Rediscovering Van Halen

Music is such a terrific vehicle for transporting us to another time and place. Hearing music from long ago can refire the wonderment synapses like few other stimuli.  Song memories take me away–to where I first heard them, how I felt during that era,….and some even retrigger a few of the emotions of being a 16-year old.  It wasn’t pretty at that age, but I was earnest nonetheless, and the music of the day was truly extraordinary, more than sufficient to serve as the backdrop soundtrack of my angst-ridden teen life.  

Hearing some long forgotten Van Halen recently took me back to that place when I first started driving back in 1978-1979. Having young nieces and nephews (actually cousins and kids of close friends) entering that very phase of their own life now, has lent relevance to the power of my own recollections. I don’t want to pass up this opportunity to give Van Halen credit for owning top billing in the soundtrack of my 16-year old mind, for a few months anyway.

Van Halen burst on the scene with their first album – Van Halen in 1978. I was a Sophomore at Nathan Hale High School in Tulsa. As a regular at Memorial Baptist Church, this album became a symbol of some degree of mild-rebellion. Beginning with “Running With the Devil,” it never failed to polarize a crowd. The Satanic angst of these lyrics wasn’t near enough to dissuade us from appreciating the virtuosity of Eddie Van Halen on “Eruption.”   Then follow that with the best recording ever made of “You’ve Really Got Me”—with all due respect to the Kinks. And follow that, with my own personal favorite—”Ain’t Talkin’ Bout Love.”

Van Halen’s first album offered a blistering “Here We Are!”statement to a saturated rock scene, chock full of emerging, killer bands, including Journey and Foreigner. Van Halen was here and they were as good as anybody else. They set a standard that they would never match again…..but they did continue to produce amazing music.

I wouldn’t be writing this now if I hadn’t just recently taken my own Van Halen appreciation to a newer, deeper place. I don’t suppose I would have done that, had I embraced many of their later albums when they first came out.

After the first album, all of America’s rock-loving youth, waited for the sophomore effort. Van Halen (VH) II came out with enormous expectations. Beginning with another cover—which I also regard as the best recording ever made of the song—of Linda Ronstadt’s “Your No Good.” VH II delivered….just not as consistently satisfying as the first album. The second song, “Dance the Night Away,” is arguably as iconic and distinctly “signature” Van Halen as any other song. Song three, “Somebody Get Me A Doctor,” is my favorite on the album. Why it never made a “Best of” Van Halen compilation is beyond me. No sweat, it’s on mine.
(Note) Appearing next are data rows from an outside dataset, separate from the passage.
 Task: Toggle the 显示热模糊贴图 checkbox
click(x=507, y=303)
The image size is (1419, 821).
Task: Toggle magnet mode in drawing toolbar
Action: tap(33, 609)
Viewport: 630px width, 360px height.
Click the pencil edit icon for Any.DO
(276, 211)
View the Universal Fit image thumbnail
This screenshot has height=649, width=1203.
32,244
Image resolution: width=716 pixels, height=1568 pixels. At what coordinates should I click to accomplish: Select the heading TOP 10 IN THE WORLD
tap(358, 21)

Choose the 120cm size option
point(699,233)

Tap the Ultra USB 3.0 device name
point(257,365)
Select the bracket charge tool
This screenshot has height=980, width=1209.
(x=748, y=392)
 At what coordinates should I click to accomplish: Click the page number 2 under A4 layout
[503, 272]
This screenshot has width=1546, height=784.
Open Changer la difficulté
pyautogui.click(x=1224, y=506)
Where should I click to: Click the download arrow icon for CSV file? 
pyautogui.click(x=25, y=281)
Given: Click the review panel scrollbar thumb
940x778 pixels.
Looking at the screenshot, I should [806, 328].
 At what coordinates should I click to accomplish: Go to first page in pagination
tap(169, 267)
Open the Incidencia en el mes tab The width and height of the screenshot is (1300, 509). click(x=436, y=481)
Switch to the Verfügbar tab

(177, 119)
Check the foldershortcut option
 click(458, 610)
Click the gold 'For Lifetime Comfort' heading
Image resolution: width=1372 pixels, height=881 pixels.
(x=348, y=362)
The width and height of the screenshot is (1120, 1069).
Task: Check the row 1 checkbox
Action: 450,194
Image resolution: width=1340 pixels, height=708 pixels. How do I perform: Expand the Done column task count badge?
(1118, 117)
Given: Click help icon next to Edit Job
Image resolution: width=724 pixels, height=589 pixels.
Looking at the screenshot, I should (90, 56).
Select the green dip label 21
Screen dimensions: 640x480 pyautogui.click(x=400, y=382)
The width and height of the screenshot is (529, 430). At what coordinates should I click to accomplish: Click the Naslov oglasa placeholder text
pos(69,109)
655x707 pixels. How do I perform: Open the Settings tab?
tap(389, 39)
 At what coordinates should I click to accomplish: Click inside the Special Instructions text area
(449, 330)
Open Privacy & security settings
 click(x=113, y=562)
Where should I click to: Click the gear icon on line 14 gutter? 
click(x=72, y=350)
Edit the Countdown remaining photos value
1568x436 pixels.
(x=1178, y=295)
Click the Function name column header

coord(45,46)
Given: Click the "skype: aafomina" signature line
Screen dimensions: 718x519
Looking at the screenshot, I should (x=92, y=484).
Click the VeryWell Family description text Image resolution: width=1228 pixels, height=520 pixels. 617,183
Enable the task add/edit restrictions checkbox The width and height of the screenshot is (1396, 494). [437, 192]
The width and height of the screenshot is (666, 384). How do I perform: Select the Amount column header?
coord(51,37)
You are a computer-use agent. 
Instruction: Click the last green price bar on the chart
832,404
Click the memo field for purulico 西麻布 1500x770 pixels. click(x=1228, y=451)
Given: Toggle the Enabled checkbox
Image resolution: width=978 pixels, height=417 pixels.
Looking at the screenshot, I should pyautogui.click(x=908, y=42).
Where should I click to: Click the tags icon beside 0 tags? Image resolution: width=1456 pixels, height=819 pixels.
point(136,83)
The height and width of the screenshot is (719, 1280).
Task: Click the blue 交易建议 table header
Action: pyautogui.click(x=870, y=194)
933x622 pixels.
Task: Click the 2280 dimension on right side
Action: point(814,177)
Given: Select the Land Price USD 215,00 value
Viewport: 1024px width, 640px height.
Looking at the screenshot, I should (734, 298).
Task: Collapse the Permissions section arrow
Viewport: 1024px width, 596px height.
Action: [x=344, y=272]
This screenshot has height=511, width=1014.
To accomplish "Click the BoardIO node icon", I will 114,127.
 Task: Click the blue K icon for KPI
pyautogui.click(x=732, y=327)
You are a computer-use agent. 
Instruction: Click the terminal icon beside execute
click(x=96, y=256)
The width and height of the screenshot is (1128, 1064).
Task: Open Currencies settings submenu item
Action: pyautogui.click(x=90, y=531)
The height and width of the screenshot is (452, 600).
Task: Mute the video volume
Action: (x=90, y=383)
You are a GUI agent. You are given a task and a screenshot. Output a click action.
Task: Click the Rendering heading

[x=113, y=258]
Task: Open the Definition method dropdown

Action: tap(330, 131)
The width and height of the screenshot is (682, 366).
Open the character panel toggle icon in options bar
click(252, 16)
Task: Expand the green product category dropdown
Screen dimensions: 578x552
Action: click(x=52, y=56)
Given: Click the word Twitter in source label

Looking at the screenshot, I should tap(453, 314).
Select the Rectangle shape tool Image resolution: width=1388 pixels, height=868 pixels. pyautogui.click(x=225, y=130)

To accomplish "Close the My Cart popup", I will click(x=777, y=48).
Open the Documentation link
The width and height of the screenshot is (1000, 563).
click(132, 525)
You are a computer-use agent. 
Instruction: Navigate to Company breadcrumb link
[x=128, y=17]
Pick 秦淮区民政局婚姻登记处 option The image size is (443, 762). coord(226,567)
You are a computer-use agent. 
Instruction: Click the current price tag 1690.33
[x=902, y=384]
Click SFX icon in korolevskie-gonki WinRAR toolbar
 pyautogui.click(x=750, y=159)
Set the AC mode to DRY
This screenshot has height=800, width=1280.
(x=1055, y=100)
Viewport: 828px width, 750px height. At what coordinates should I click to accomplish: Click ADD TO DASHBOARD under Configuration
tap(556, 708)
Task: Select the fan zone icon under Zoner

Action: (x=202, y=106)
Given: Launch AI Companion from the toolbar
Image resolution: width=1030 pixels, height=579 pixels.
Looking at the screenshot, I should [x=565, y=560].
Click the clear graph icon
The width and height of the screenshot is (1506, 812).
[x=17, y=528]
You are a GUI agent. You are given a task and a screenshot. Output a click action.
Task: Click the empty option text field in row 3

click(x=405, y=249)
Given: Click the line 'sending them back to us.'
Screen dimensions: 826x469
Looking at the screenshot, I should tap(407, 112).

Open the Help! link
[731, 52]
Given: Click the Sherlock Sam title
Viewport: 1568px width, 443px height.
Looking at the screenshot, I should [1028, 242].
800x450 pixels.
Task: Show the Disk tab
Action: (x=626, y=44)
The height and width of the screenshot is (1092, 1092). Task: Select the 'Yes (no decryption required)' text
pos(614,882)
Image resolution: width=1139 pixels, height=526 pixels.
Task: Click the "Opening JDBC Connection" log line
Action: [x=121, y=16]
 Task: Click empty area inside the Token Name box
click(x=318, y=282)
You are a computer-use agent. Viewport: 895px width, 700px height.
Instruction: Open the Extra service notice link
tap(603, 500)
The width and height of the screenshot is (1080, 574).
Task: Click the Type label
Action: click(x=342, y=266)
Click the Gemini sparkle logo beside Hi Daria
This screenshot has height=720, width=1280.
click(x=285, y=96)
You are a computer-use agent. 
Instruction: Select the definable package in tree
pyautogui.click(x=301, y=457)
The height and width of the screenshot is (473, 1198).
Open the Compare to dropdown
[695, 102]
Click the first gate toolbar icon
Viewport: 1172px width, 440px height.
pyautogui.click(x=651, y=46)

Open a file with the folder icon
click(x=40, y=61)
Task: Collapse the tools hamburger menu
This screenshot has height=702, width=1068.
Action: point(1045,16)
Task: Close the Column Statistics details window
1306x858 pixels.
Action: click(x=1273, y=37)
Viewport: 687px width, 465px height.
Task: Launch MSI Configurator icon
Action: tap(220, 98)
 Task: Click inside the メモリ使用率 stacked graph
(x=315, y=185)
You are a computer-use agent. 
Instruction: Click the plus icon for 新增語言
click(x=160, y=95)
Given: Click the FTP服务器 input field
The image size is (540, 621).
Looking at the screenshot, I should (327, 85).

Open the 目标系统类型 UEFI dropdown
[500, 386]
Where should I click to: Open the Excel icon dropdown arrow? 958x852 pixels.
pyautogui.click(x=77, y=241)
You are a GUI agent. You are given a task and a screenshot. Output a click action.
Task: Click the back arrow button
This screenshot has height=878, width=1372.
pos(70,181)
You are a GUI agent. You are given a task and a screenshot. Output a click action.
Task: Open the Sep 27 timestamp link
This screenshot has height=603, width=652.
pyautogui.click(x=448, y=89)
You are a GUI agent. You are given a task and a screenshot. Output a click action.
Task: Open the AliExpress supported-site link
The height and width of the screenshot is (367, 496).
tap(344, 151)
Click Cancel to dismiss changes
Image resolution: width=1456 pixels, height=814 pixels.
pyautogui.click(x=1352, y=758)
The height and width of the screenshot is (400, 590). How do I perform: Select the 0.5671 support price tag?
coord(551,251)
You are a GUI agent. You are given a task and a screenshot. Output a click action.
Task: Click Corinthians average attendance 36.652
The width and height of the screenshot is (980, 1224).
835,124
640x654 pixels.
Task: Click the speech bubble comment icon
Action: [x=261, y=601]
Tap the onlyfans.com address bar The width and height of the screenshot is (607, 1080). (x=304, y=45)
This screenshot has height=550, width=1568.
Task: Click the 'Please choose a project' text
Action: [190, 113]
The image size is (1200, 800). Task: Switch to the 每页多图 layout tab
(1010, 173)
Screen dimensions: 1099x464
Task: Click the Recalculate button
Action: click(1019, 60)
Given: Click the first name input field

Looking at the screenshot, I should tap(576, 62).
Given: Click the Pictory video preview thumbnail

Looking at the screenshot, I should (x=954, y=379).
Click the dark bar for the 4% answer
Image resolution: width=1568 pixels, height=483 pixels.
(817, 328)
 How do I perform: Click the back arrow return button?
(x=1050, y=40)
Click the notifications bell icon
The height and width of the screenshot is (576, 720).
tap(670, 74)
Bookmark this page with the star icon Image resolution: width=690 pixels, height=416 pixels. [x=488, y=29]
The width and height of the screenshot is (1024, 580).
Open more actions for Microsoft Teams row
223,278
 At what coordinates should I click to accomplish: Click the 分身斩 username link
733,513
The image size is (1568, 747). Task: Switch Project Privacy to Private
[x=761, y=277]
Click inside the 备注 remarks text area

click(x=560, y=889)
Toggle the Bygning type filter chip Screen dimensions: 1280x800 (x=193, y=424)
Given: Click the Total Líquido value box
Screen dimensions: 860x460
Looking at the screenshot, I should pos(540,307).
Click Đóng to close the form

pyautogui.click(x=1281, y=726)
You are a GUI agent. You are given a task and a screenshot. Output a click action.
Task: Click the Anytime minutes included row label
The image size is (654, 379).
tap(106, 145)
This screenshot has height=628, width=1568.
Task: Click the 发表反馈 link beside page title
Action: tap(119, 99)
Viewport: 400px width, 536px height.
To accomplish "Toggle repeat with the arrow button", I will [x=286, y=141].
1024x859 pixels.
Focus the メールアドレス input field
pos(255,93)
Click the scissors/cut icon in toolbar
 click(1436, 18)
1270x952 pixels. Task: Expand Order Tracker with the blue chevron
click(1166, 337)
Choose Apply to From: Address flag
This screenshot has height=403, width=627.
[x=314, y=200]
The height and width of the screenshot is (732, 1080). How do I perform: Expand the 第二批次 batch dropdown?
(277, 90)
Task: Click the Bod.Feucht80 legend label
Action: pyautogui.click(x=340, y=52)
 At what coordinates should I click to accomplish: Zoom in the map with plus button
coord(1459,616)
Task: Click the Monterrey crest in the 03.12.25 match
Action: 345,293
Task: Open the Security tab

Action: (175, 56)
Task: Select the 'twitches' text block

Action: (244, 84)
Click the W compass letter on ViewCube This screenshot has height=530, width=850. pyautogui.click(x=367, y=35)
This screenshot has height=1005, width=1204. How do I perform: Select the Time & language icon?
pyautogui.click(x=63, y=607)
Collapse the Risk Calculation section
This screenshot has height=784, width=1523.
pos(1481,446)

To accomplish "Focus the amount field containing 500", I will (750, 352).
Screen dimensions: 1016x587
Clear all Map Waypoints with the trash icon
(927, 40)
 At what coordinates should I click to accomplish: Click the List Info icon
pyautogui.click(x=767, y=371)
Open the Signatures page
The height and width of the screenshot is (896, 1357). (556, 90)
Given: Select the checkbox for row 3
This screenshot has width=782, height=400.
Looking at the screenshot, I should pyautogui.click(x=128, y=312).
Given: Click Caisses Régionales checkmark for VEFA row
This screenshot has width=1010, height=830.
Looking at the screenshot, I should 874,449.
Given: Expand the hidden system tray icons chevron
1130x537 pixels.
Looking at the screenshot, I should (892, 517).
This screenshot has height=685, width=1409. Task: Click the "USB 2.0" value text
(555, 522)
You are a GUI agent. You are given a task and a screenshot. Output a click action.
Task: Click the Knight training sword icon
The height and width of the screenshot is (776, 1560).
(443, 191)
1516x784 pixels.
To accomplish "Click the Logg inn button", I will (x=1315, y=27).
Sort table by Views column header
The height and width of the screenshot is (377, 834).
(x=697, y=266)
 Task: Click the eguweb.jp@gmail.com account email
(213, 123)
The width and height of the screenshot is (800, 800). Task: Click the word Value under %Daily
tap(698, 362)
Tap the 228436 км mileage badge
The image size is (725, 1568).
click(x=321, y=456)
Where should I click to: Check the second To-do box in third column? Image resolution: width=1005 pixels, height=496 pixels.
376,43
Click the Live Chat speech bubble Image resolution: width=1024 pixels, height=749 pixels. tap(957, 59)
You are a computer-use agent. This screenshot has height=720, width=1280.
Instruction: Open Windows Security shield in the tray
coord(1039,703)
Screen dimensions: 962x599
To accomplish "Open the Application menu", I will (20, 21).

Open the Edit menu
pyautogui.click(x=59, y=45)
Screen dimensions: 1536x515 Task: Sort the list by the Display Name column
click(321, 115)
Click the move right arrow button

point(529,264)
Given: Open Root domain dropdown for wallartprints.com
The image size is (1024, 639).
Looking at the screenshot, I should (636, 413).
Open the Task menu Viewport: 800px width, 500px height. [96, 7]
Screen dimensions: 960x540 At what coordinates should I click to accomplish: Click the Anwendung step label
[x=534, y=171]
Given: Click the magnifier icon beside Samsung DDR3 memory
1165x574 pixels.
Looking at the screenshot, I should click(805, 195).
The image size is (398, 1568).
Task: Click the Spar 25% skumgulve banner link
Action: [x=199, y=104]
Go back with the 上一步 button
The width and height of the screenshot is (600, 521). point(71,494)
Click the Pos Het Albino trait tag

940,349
The rest of VH II went sort of downhill for me, but I think that was true at that time, because there was so much good music to take in back then.  By the time (their third record) Women and Children First Came out, I’d lost my “amp” of anticipation for Van Halen records. Though I will say, to this day, that “And the Cradle Will Rock” is still the song that is most emblematic of what I like about Van Halen. Eddie wailed, David Lee crooned, kicked and screamed and I still love it.

That said, at the time it was released, I didn’t own Women and Children First. Nor did I buy Fair Warning when it came out. Likewise, no Diver Down either. The next Van Halen record I bought was to be the final of the initial David Lee Roth era.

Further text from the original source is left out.